湖面上波光粼粼,好似璀璨的星光耀眼夺目。极目眺望,湖心深处覆盖着满满的绿色,薛岩望望那里,又看看这船,开心的说道:“我们是要去那里采菱角吗?”
“嗬,你还知道菱角哪,了不得了。”他这话不知是有意逗她还是带着嘲弄。
她不服气的说道:“我当然知道,以前我在蟠龙镇的时候门口的林子边上就有条小河,我经常下河去呢,都不需要划船。每次我都能采到一盆,这么大的,姨妈她……”说到姨妈,她心头一沉立刻住了嘴。
连锦年知她的心思,赶忙岔开话题道:“我也好些年不来这里了,也不知道湖里还有没有你说的菱角,但是莲蓬肯定是有的,我们看看去。”
“好啊,莲蓬也不错啊。”薛岩也不想自己的事情让他扫兴,故作雀跃道:“那我们现在就出发,走吧走吧,我都已经迫不及待了。”

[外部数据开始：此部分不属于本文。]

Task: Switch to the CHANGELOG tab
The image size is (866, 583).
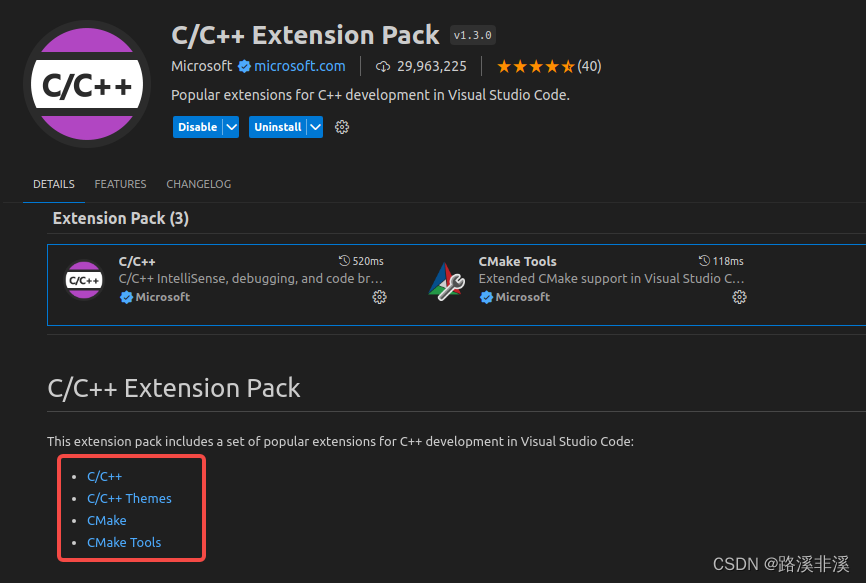Action: point(199,184)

连锦年率先跳到船上,因为用力过猛船身摇晃的厉害,他伸展双臂努力平衡了好一会才稳当下来。薛岩在岸上笑弯了腰,直数落他笨。他当即沉下脸说道:“小丫头,没大没小的,你来试试!”
“来就来,你看好咯!”薛岩想也不想的跳了上去,身手果然敏捷,船身虽然摇晃却难不倒她,只见她的双足跟生了跟一样钉在船舱四平八稳。都说南人驾船北人骑马,这话一点不错。她自小生活在水乡,驾船行舟对她来说还真是小菜一碟。
连锦年算是见识了她的本领,惊得老半天没合拢嘴。
“怎么样?服输了吧,叫声好听的我带你去摘莲蓬。”薛岩十分得意的理了理被风吹散的头发,有意激他。
阳光下碧波里,她的面容分外娇媚,让人忍不住伸手想捏上一把……
连锦年意识到自己走神,将神思强行拉了回来。怎么能轻易认输呢?突然他恶作剧的晃动身子,小船跟着摇晃摆动,他自恃人高马大可以稳住阵脚,却不料被这小船儿带动着颠簸起来,前俯后仰又无物可抓,踉踉跄跄的十分狼狈。薛岩本想看他自作自受,又吃不消他这般“痛苦”,赶紧快走两步扶住他说道:“没用的,我从小就在水边长大,这个你赢不了我的,别把自己摔河里了。”
他的脸讪讪的,虽然常年驻关肤色较黑,但还是能看的出来脸上红红的,像上了两道胭脂。
“你很热啊?”薛岩知道他不好意思却故意气他。
“还好,还好,就是赢不了你被你急的……哎呀呀……不好……哎哟……”又是一阵慌乱的扑腾,他还想靠着自己的脚力站住不动,终究敌不过水里的波动,到最后只能认命,双手搭在她的肩头再不敢轻举妄动了。
“我放手了啊,不要再闹了。”薛岩又好气又好笑。刚松开他的腰,他却一个趔趄又要往河里栽,惹得她忍不住嗔道:“你看你,现世报,看下次你还敢不敢了。”
连锦年无心逞能,毕竟水上功夫不如人家,只得收敛了自己的脾气,长叹一声道:“俗话说三十年河东三十年河西,我连锦年好歹也是堂堂七尺男儿,却在此被你一个小丫头欺负了去,哎呀呀,幸亏我柏大哥现在不在,要是给他看到了肯定要笑话死我了。不过你也别得意,下次我让阿莽跟你比拼,他可是一等一的好手……”
薛岩明媚一笑,扶稳了他一起坐下来,又忙着去拨弄木桨。
两人说着笑着,朝着荷叶深处划去。